## Short exercise
Rewrite the records below with "Latest News" swapped for "Recent News" wherever it occurs, leaving everything else unchanged.

## Data for this exercise

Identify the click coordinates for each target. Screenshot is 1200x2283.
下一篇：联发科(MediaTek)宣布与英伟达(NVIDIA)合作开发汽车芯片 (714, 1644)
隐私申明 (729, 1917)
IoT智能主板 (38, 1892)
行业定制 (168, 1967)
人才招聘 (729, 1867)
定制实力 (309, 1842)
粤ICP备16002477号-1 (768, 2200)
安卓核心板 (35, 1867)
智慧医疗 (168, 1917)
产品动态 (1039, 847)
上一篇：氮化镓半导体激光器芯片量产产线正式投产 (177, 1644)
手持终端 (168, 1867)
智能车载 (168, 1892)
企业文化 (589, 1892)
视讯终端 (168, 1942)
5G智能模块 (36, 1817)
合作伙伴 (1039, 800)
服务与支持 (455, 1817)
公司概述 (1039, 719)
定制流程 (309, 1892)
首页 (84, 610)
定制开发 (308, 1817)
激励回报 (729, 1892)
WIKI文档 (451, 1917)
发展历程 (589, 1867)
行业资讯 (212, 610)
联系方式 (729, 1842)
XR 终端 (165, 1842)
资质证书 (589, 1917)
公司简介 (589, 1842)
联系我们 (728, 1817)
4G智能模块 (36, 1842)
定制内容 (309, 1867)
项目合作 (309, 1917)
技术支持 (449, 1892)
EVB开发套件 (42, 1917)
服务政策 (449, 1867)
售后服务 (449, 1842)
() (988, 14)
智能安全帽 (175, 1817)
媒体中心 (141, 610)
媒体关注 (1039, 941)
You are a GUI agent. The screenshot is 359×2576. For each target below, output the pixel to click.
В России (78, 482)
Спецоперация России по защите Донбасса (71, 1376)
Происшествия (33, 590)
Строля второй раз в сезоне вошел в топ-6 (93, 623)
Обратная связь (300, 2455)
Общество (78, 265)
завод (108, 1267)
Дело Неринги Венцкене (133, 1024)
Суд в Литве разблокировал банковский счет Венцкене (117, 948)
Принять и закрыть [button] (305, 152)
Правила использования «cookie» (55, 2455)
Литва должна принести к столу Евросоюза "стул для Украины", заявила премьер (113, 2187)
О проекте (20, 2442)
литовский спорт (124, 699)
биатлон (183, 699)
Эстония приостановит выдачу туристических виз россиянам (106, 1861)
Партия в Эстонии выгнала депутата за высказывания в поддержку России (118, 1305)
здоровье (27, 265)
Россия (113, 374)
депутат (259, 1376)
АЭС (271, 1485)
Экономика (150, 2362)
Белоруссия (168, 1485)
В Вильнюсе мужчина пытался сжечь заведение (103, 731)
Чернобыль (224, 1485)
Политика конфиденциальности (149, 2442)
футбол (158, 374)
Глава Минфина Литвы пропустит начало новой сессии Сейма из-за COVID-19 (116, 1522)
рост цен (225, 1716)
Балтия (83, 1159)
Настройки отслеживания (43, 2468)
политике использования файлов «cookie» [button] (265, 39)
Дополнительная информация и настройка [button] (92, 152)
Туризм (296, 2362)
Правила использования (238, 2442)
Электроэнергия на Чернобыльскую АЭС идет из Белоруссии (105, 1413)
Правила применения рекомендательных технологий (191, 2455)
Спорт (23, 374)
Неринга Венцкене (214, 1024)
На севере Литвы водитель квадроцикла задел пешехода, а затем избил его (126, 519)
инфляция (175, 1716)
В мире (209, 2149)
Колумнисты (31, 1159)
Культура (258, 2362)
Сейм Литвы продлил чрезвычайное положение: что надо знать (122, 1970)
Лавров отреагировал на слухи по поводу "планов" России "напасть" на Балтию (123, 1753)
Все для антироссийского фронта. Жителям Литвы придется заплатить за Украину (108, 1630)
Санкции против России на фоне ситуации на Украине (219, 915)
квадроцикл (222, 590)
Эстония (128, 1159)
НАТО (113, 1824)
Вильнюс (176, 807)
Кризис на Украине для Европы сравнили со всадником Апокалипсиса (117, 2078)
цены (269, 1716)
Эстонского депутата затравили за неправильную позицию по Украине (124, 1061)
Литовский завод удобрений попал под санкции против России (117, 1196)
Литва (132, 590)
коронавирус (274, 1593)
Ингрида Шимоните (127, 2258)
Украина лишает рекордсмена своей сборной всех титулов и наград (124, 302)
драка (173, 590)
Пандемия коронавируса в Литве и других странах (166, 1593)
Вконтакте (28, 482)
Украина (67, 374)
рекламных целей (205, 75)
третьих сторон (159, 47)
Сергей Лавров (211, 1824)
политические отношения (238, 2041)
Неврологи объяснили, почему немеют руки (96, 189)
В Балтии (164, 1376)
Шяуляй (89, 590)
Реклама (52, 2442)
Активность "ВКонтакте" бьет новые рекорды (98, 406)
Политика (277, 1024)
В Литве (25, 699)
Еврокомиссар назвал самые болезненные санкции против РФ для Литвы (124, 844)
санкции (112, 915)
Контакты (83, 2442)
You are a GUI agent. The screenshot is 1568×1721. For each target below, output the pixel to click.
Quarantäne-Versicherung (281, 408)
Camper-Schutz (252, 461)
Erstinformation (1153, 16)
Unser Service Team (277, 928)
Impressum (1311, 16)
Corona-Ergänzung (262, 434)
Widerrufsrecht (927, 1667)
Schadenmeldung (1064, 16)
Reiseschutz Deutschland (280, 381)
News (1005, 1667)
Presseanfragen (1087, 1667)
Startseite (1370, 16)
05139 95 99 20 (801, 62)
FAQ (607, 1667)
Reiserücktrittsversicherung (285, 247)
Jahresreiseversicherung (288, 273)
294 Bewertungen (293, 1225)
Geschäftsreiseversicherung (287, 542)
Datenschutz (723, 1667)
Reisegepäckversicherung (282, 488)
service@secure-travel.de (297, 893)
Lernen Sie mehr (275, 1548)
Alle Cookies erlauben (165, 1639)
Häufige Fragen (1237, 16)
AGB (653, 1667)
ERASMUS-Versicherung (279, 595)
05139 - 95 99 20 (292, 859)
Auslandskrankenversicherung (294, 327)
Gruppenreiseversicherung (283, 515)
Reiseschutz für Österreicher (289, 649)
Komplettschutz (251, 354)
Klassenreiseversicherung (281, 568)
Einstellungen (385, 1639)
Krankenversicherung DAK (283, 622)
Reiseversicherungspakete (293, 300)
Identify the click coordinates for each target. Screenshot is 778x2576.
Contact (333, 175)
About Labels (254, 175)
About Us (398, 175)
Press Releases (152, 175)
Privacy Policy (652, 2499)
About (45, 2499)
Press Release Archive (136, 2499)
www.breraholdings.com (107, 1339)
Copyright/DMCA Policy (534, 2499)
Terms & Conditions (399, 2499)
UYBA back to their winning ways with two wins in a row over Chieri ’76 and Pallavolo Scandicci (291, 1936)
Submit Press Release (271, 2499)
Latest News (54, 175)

## Correct output
Identify the click coordinates for each target. Screenshot is 1200x2283.
下一篇：联发科(MediaTek)宣布与英伟达(NVIDIA)合作开发汽车芯片 (714, 1644)
隐私申明 (729, 1917)
IoT智能主板 (38, 1892)
行业定制 (168, 1967)
人才招聘 (729, 1867)
定制实力 (309, 1842)
粤ICP备16002477号-1 (768, 2200)
安卓核心板 (35, 1867)
智慧医疗 (168, 1917)
产品动态 (1039, 847)
上一篇：氮化镓半导体激光器芯片量产产线正式投产 (177, 1644)
手持终端 (168, 1867)
智能车载 (168, 1892)
企业文化 (589, 1892)
视讯终端 (168, 1942)
5G智能模块 (36, 1817)
合作伙伴 (1039, 800)
服务与支持 (455, 1817)
公司概述 (1039, 719)
定制流程 (309, 1892)
首页 (84, 610)
定制开发 (308, 1817)
激励回报 (729, 1892)
WIKI文档 (451, 1917)
发展历程 (589, 1867)
行业资讯 (212, 610)
联系方式 (729, 1842)
XR 终端 (165, 1842)
资质证书 (589, 1917)
公司简介 (589, 1842)
联系我们 (728, 1817)
4G智能模块 (36, 1842)
定制内容 (309, 1867)
项目合作 (309, 1917)
技术支持 (449, 1892)
EVB开发套件 (42, 1917)
服务政策 (449, 1867)
售后服务 (449, 1842)
() (988, 14)
智能安全帽 (175, 1817)
媒体中心 (141, 610)
媒体关注 (1039, 941)
You are a GUI agent. The screenshot is 359×2576. For each target below, output the pixel to click.
В России (78, 482)
Спецоперация России по защите Донбасса (71, 1376)
Происшествия (33, 590)
Строля второй раз в сезоне вошел в топ-6 (93, 623)
Обратная связь (300, 2455)
Общество (78, 265)
завод (108, 1267)
Дело Неринги Венцкене (133, 1024)
Суд в Литве разблокировал банковский счет Венцкене (117, 948)
Принять и закрыть [button] (305, 152)
Правила использования «cookie» (55, 2455)
Литва должна принести к столу Евросоюза "стул для Украины", заявила премьер (113, 2187)
О проекте (20, 2442)
литовский спорт (124, 699)
биатлон (183, 699)
Эстония приостановит выдачу туристических виз россиянам (106, 1861)
Партия в Эстонии выгнала депутата за высказывания в поддержку России (118, 1305)
здоровье (27, 265)
Россия (113, 374)
депутат (259, 1376)
АЭС (271, 1485)
Экономика (150, 2362)
Белоруссия (168, 1485)
В Вильнюсе мужчина пытался сжечь заведение (103, 731)
Чернобыль (224, 1485)
Политика конфиденциальности (149, 2442)
футбол (158, 374)
Глава Минфина Литвы пропустит начало новой сессии Сейма из-за COVID-19 (116, 1522)
рост цен (225, 1716)
Балтия (83, 1159)
Настройки отслеживания (43, 2468)
политике использования файлов «cookie» [button] (265, 39)
Дополнительная информация и настройка [button] (92, 152)
Туризм (296, 2362)
Правила использования (238, 2442)
Электроэнергия на Чернобыльскую АЭС идет из Белоруссии (105, 1413)
Правила применения рекомендательных технологий (191, 2455)
Спорт (23, 374)
Неринга Венцкене (214, 1024)
На севере Литвы водитель квадроцикла задел пешехода, а затем избил его (126, 519)
инфляция (175, 1716)
В мире (209, 2149)
Колумнисты (31, 1159)
Культура (258, 2362)
Сейм Литвы продлил чрезвычайное положение: что надо знать (122, 1970)
Лавров отреагировал на слухи по поводу "планов" России "напасть" на Балтию (123, 1753)
Все для антироссийского фронта. Жителям Литвы придется заплатить за Украину (108, 1630)
Санкции против России на фоне ситуации на Украине (219, 915)
квадроцикл (222, 590)
Эстония (128, 1159)
НАТО (113, 1824)
Вильнюс (176, 807)
Кризис на Украине для Европы сравнили со всадником Апокалипсиса (117, 2078)
цены (269, 1716)
Эстонского депутата затравили за неправильную позицию по Украине (124, 1061)
Литовский завод удобрений попал под санкции против России (117, 1196)
Литва (132, 590)
коронавирус (274, 1593)
Ингрида Шимоните (127, 2258)
Украина лишает рекордсмена своей сборной всех титулов и наград (124, 302)
драка (173, 590)
Пандемия коронавируса в Литве и других странах (166, 1593)
Вконтакте (28, 482)
Украина (67, 374)
рекламных целей (205, 75)
третьих сторон (159, 47)
Сергей Лавров (211, 1824)
политические отношения (238, 2041)
Неврологи объяснили, почему немеют руки (96, 189)
В Балтии (164, 1376)
Шяуляй (89, 590)
Реклама (52, 2442)
Активность "ВКонтакте" бьет новые рекорды (98, 406)
Политика (277, 1024)
В Литве (25, 699)
Еврокомиссар назвал самые болезненные санкции против РФ для Литвы (124, 844)
санкции (112, 915)
Контакты (83, 2442)
You are a GUI agent. The screenshot is 1568×1721. For each target below, output the pixel to click.
Quarantäne-Versicherung (281, 408)
Camper-Schutz (252, 461)
Erstinformation (1153, 16)
Unser Service Team (277, 928)
Impressum (1311, 16)
Corona-Ergänzung (262, 434)
Widerrufsrecht (927, 1667)
Schadenmeldung (1064, 16)
Reiseschutz Deutschland (280, 381)
News (1005, 1667)
Presseanfragen (1087, 1667)
Startseite (1370, 16)
05139 95 99 20 (801, 62)
FAQ (607, 1667)
Reiserücktrittsversicherung (285, 247)
Jahresreiseversicherung (288, 273)
294 Bewertungen (293, 1225)
Geschäftsreiseversicherung (287, 542)
Datenschutz (723, 1667)
Reisegepäckversicherung (282, 488)
service@secure-travel.de (297, 893)
Lernen Sie mehr (275, 1548)
Alle Cookies erlauben (165, 1639)
Häufige Fragen (1237, 16)
AGB (653, 1667)
ERASMUS-Versicherung (279, 595)
05139 - 95 99 20 (292, 859)
Auslandskrankenversicherung (294, 327)
Gruppenreiseversicherung (283, 515)
Reiseschutz für Österreicher (289, 649)
Komplettschutz (251, 354)
Klassenreiseversicherung (281, 568)
Einstellungen (385, 1639)
Krankenversicherung DAK (283, 622)
Reiseversicherungspakete (293, 300)
Identify the click coordinates for each target. Screenshot is 778x2576.
Contact (333, 175)
About Labels (254, 175)
About Us (398, 175)
Press Releases (152, 175)
Privacy Policy (652, 2499)
About (45, 2499)
Press Release Archive (136, 2499)
www.breraholdings.com (107, 1339)
Copyright/DMCA Policy (534, 2499)
Terms & Conditions (399, 2499)
UYBA back to their winning ways with two wins in a row over Chieri ’76 and Pallavolo Scandicci (291, 1936)
Submit Press Release (271, 2499)
Recent News (54, 175)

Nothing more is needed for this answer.